→ Extrait fourni:
════════════════
On a vu Jonas Kaufmann en très strict
liederabend, Winterreise à Strasbourg naguère, Schöne Müllerin à Paris même.
Son tout premier programme à Paris (à l’Opéra Garnier) avec les Pétrarque de
Liszt et les Michelangelo de Britten, fabuleux de conception et d’exécution
avait beau être pur piano/chant, Liederabend il n’était pas, pas du tout.
Textes pas allemands ; et surtout, accent bien plus mis sur la beauté et
même, dans un registre exposé, la prouesse vocale, que sur un art de faire
chanter les mots. Depuis le beau Jonas est devenu, et à combien juste titre,
l’idole qu’on sait : et toujours (outre le charisme) du fait de la prouesse
vocale, celle-ci ne dédaignant pas quelques maniérismes sur le souffle et
sur le timbre, quelques libertés sur la mesure aussi, bref une façon
généreuse (et payante, mais ayant d’abord payé comptant) d’assumer et
d’imposer ce qui est maintenant plutôt one man’s show, où sont parfaitement
mis en valeur (et le mettent, lui, parfaitement en valeur) des airs d’opéra,
très bien choisis pour.
════════════════
→ Objectif: Recopiez mot pour mot l'extrait ci-dessus sur Jonas Kaufmann en récital, du début à la fin. Les entrées qui suivent ne servent à rien ici.

(Relevés de position des éléments à l'écran)
════════════════
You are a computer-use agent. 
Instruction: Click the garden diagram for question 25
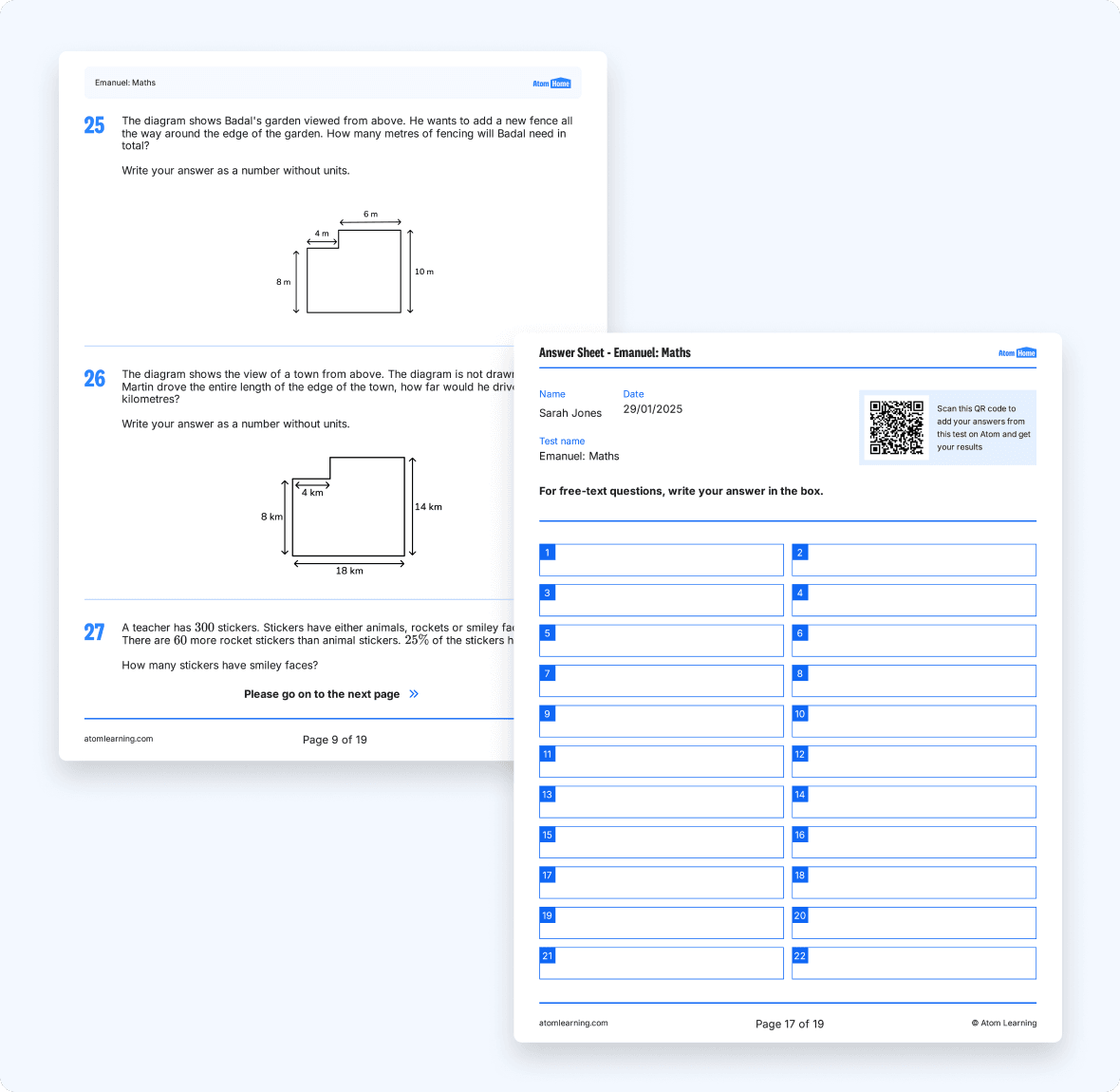[354, 271]
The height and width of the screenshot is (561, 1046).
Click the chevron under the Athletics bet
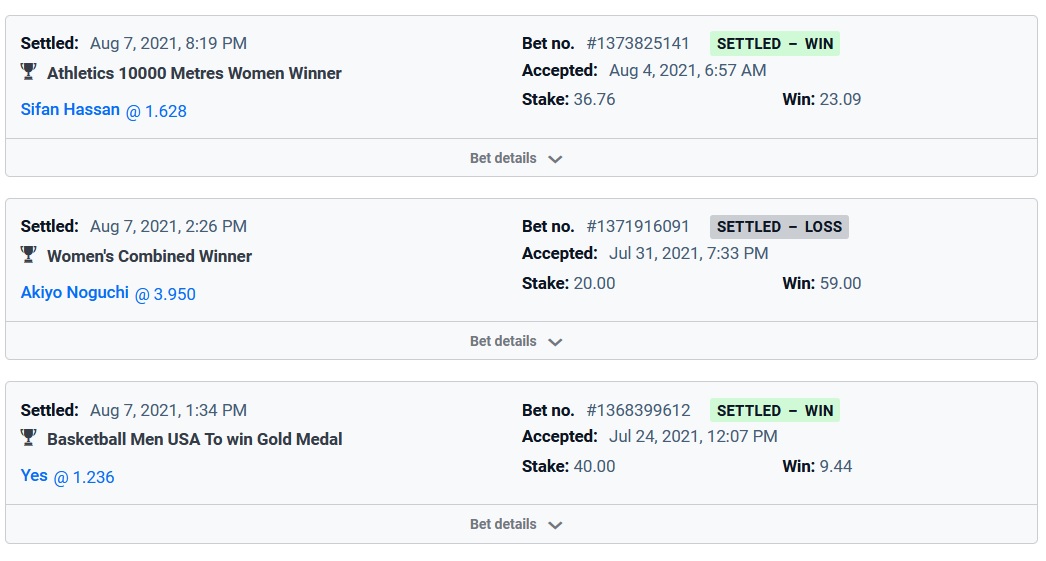pyautogui.click(x=556, y=159)
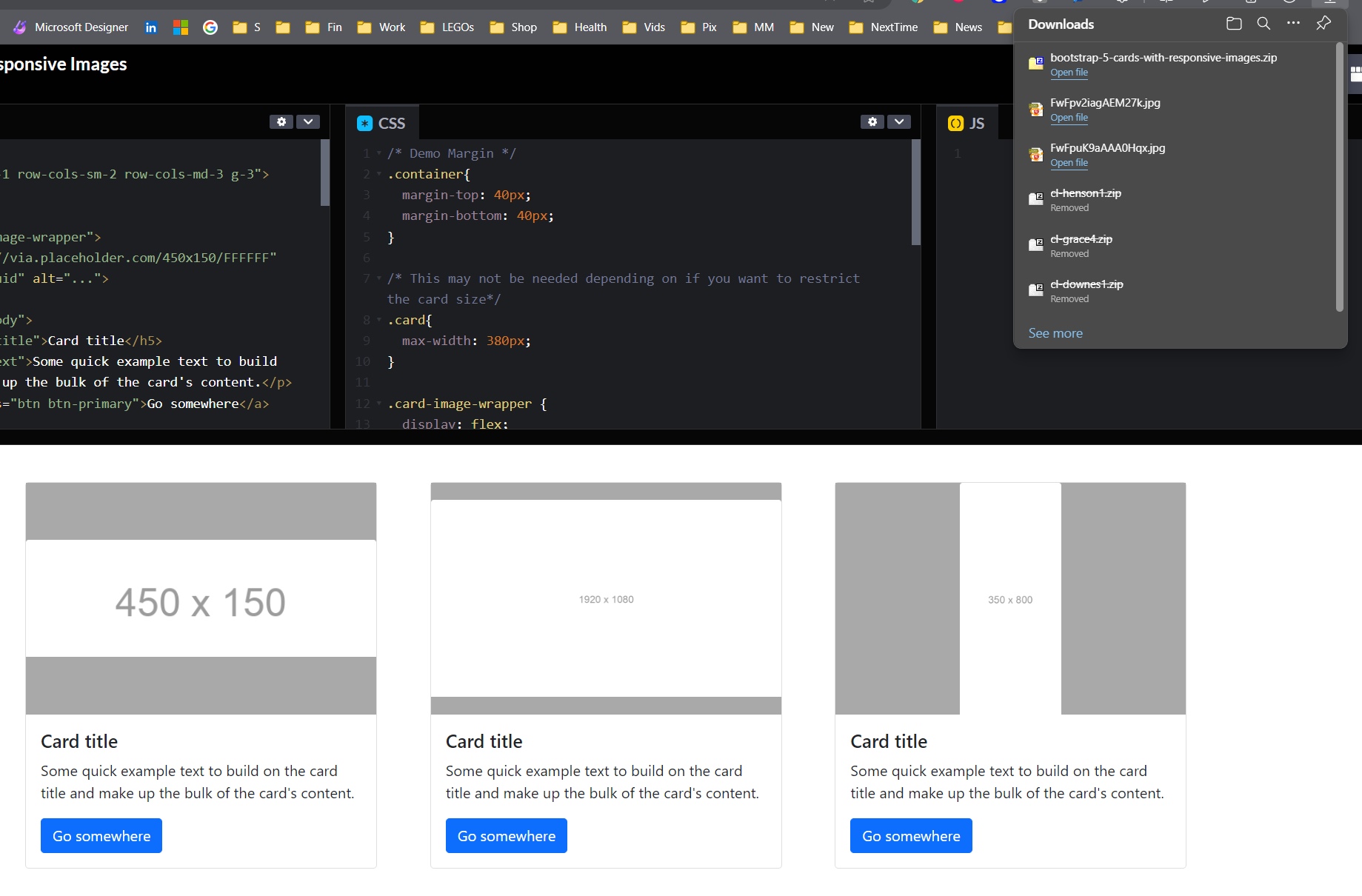The image size is (1362, 896).
Task: Open file link for bootstrap-5-cards zip
Action: [x=1069, y=73]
════════════════
→ Bonne réponse:
On a vu Jonas Kaufmann en très strict
liederabend, Winterreise à Strasbourg naguère, Schöne Müllerin à Paris même.
Son tout premier programme à Paris (à l’Opéra Garnier) avec les Pétrarque de
Liszt et les Michelangelo de Britten, fabuleux de conception et d’exécution
avait beau être pur piano/chant, Liederabend il n’était pas, pas du tout.
Textes pas allemands ; et surtout, accent bien plus mis sur la beauté et
même, dans un registre exposé, la prouesse vocale, que sur un art de faire
chanter les mots. Depuis le beau Jonas est devenu, et à combien juste titre,
l’idole qu’on sait : et toujours (outre le charisme) du fait de la prouesse
vocale, celle-ci ne dédaignant pas quelques maniérismes sur le souffle et
sur le timbre, quelques libertés sur la mesure aussi, bref une façon
généreuse (et payante, mais ayant d’abord payé comptant) d’assumer et
d’imposer ce qui est maintenant plutôt one man’s show, où sont parfaitement
mis en valeur (et le mettent, lui, parfaitement en valeur) des airs d’opéra,
très bien choisis pour.